#### [Task item]
Go through the data below and return each line containing the word "Eden".

#### [Records for the exercise]
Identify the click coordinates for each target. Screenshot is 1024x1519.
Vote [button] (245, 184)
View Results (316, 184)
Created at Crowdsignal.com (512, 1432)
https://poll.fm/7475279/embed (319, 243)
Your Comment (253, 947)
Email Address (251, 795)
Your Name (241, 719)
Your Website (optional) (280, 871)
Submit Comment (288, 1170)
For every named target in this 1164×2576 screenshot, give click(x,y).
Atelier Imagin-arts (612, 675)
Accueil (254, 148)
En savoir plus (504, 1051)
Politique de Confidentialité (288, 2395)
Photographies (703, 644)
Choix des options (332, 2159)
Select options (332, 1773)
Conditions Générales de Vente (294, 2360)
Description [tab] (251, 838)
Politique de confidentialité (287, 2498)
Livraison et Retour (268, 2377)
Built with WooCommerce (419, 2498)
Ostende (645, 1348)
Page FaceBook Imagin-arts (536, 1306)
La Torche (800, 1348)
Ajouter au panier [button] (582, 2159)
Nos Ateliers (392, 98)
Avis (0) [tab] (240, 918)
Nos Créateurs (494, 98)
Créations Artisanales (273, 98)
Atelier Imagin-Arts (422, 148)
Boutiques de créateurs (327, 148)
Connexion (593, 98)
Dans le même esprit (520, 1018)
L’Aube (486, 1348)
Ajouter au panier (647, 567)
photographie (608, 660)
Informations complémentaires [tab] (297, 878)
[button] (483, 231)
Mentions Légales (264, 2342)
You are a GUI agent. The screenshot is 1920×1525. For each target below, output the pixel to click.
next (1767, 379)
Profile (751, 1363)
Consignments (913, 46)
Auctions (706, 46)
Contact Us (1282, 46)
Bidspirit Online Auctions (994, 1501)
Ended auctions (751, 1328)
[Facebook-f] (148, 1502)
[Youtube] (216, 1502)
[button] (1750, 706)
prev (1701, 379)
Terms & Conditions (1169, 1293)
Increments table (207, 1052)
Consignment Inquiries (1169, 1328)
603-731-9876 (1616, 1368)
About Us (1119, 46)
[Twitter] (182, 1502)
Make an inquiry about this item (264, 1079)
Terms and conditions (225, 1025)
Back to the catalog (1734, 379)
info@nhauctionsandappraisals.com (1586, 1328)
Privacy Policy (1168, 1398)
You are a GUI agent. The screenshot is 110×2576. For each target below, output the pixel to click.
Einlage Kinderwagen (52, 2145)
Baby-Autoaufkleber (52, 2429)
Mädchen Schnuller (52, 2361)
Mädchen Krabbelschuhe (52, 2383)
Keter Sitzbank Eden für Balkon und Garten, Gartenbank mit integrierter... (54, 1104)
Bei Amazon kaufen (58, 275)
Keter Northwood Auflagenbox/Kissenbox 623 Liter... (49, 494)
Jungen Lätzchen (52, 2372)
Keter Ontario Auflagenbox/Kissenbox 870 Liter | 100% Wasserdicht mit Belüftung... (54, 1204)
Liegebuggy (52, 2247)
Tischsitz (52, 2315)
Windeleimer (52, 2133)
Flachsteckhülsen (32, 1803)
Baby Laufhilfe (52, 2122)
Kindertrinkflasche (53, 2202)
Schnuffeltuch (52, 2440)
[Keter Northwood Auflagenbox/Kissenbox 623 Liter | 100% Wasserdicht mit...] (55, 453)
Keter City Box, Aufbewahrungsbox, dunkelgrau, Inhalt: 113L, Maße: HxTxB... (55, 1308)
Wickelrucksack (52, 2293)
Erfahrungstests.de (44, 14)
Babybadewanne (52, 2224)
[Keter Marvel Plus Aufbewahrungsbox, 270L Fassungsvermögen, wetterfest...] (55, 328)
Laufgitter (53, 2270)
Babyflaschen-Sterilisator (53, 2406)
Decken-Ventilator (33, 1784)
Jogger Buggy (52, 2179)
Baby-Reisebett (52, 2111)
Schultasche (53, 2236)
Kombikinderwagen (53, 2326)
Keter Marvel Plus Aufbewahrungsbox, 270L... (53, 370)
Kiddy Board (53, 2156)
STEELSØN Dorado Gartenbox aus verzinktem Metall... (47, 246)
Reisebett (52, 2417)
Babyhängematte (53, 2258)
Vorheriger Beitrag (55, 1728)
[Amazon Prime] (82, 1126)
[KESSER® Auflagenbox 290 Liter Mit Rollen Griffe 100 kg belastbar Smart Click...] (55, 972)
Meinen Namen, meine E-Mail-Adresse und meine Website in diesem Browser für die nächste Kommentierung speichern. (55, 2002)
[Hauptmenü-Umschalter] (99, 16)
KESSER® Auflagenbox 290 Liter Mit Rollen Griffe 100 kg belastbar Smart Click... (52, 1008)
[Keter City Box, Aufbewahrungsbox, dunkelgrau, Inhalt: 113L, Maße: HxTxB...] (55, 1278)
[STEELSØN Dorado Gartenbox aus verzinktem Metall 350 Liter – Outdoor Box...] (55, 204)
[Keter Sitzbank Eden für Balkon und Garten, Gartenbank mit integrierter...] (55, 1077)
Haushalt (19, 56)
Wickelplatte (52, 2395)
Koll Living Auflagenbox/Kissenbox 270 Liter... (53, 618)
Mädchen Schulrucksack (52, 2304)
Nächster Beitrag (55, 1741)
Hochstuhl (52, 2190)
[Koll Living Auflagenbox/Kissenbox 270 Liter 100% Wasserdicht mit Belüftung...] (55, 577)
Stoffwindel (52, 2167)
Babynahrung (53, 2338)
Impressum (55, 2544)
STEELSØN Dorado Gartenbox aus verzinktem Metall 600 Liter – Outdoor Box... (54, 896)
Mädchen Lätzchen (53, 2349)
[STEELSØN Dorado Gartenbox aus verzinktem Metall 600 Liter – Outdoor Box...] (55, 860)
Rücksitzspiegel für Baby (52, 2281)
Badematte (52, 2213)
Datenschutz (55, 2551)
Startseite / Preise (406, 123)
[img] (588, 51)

#### [Solution below]
Keter Sitzbank Eden für Balkon und Garten, Gartenbank mit integrierter... (54, 1104)
[Keter Sitzbank Eden für Balkon und Garten, Gartenbank mit integrierter...] (55, 1077)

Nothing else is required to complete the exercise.